Outside, kids clomp around the “natural playground,” with its winding pathway, grassy hills and big stone boulder.

“Our role is to ensure this is a safe place. We’re not a community center that can open its doors to everybody, but we are a safe place for people to be,” said Nilda Vargas, site director for the facility, 1653 W. 43rd St.

Opened in 2001, the Freire center, named after the influential Brazilian educator, is operated by Chicago Commons, a group that offers a wide range of resources for residents in the city’s poorest neighborhoods, from early childhood education programs to adult day care for the elderly.

Vargas said the center and its federally funded education programs have been a “safe haven” in the neighborhood, which has been racked by gang violence, including a mass shooting in September that left 13 people, including a 3-year-old boy, injured with bullet wounds.

Earlier this year, a shooting took place about a block away during a daytime meeting with parents at the school, Vargas said.

Like the other three family centers operated by Chicago Commons, the Back of the Yards facility operates under the Reggio Emilia approach to education, a method that prioritizes a child’s involvement in their school surroundings, makes teachers "co-collaborators" and encourages parental involvement.

The building's hallways are lined with kids' “experience” projects, like a colorful canvas painted by brooms and art projects made from recycled materials.  

The goal is to make the toddlers “school ready," and Chicago Commons leaders boast of the percentage of their students who've met or exceeded expectations for "kindergarten readiness."

But beyond the Freire center's academic components, community leaders and parents say the center can serve as a conduit to broader social success.

"We have certain values and beliefs about community engagement and family engagement and supporting children as capable individuals and setting the foundation for them to become great citizens. That tends to not be a component of elementary school because it's all rote learning. What we're doing is opening possibilities to them to be those who think outside the box," said Janice Woods, coordinator of child development programs for Chicago Commons.

Yuridaina Garrido is a part-time small business administrator getting by on her $13,000 annual income.

After enrolling her 4-year-old daughter in the early childhood program last year, the 30-year-old Back of the Yards resident said she's seen nothing but positive developments.

"I really love it because it has stimulated cause-and-effect learning as well as problem solving. And [my daughter] can have conversations about that," she said.

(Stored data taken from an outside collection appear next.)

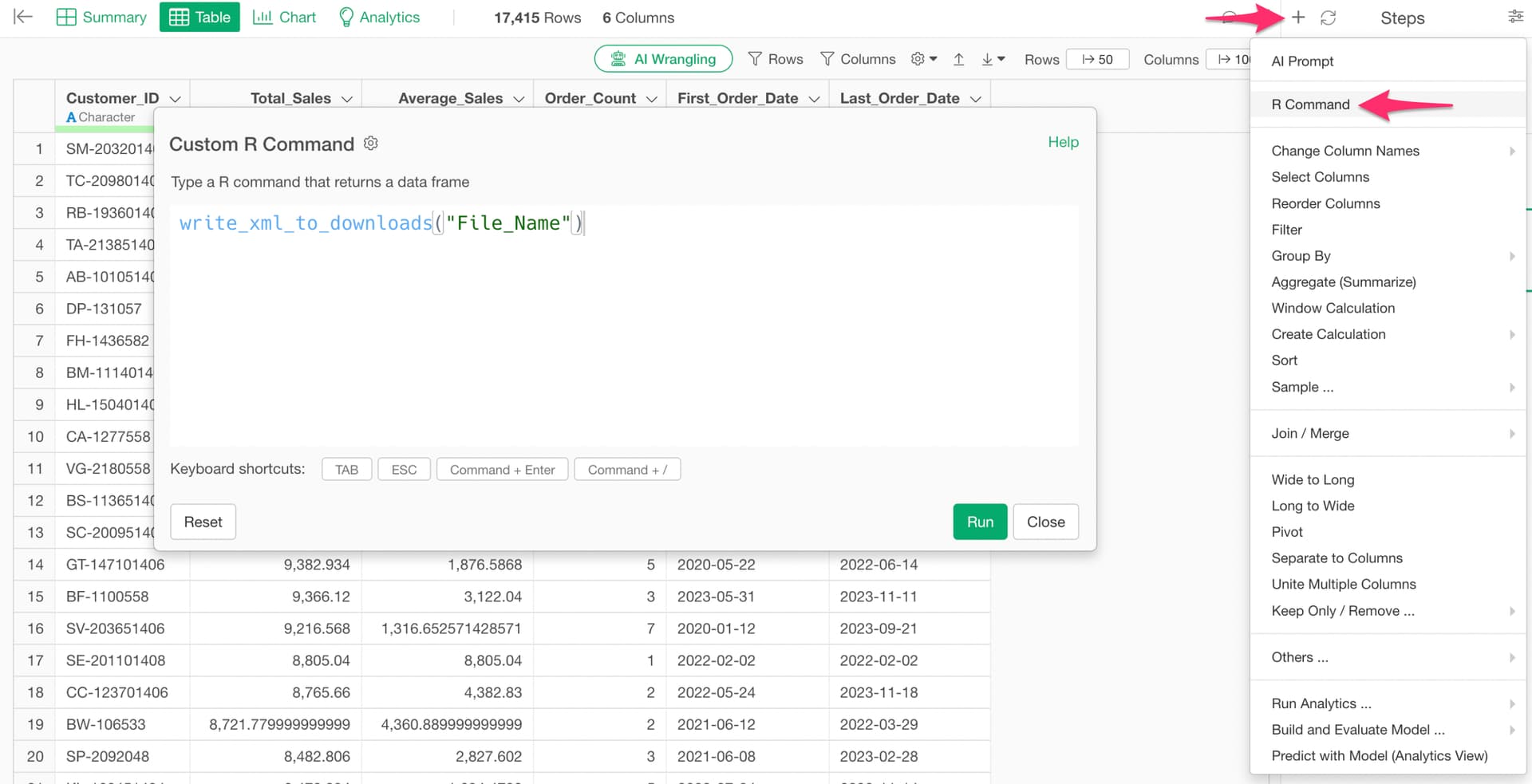Click the AI Wrangling button
This screenshot has width=1532, height=784.
663,59
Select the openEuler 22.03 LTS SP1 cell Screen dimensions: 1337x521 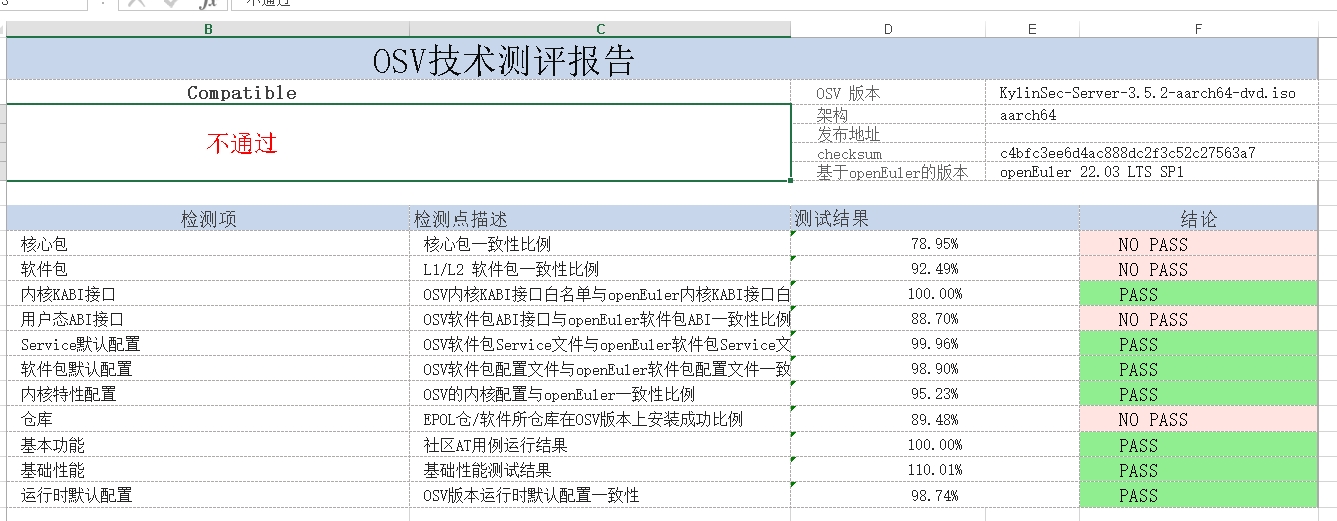[1091, 172]
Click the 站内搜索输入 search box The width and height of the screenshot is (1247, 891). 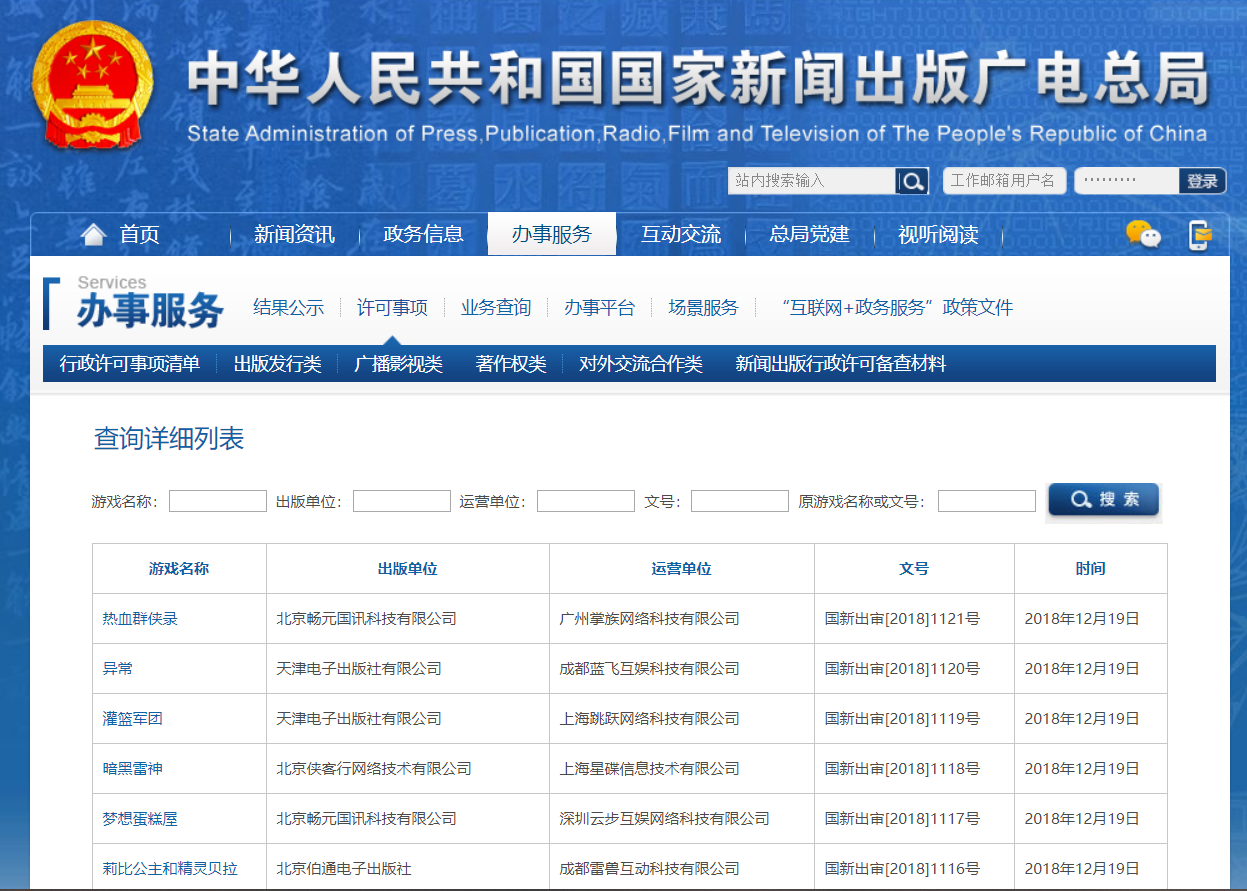point(811,181)
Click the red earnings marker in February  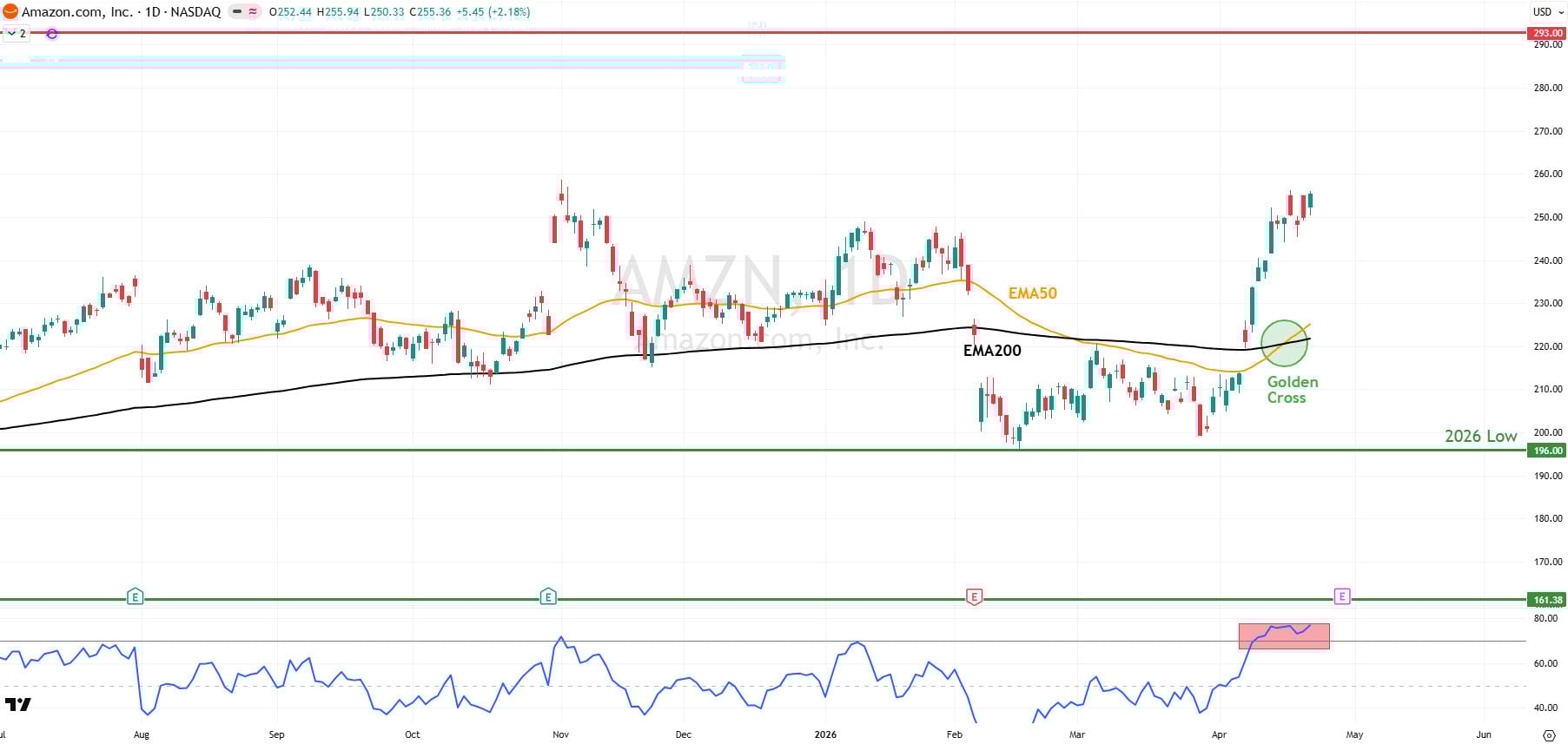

The benefits aren't only for the kids, she said. Parents are invited to health and wellness workshops and a seminars hosted by the Chicago Public Library.

"I think that it helps us come together and learn different ways of coping academically. ... [The school] is really inclined to bring the community together as a family," she said. 

The center also houses a CPS-funded after-school program that invites kids for activities and homework help, offers a prenatal program offering resources to pregnant women and hires elderly workers to help out in the classrooms.

Craig Chico, who leads the Back of the Yards Neighborhood Council, said kids in the community are “already behind the 8-ball with language challenges, economics and their support network.

“You don’t have this problem in upper and more affluent communities. Here in this community, it’s all people have,” said Chico, who sits on the board of a similar early childhood effort called El Valor.

Equally troubling, community leaders say, is that most of the center’s programs are funded by the federal government’s Early Head Start and Head Start initiatives and could be at risk because of budget cuts.

Across the country, some Head Start programs were temporarily shuttered during the federal government shutdown, and budget cuts from “sequestration” have forced the Department of Health and Human Services to boot nearly 60,000 kids from Head Start, according to stats from the National Head Start Association.

Vargas said the faculty at her program, some 51 employees servicing its 184 students, are “breathing until January,” when budget talks resume in Washington.

“Thank goodness we’re OK for now,” she said.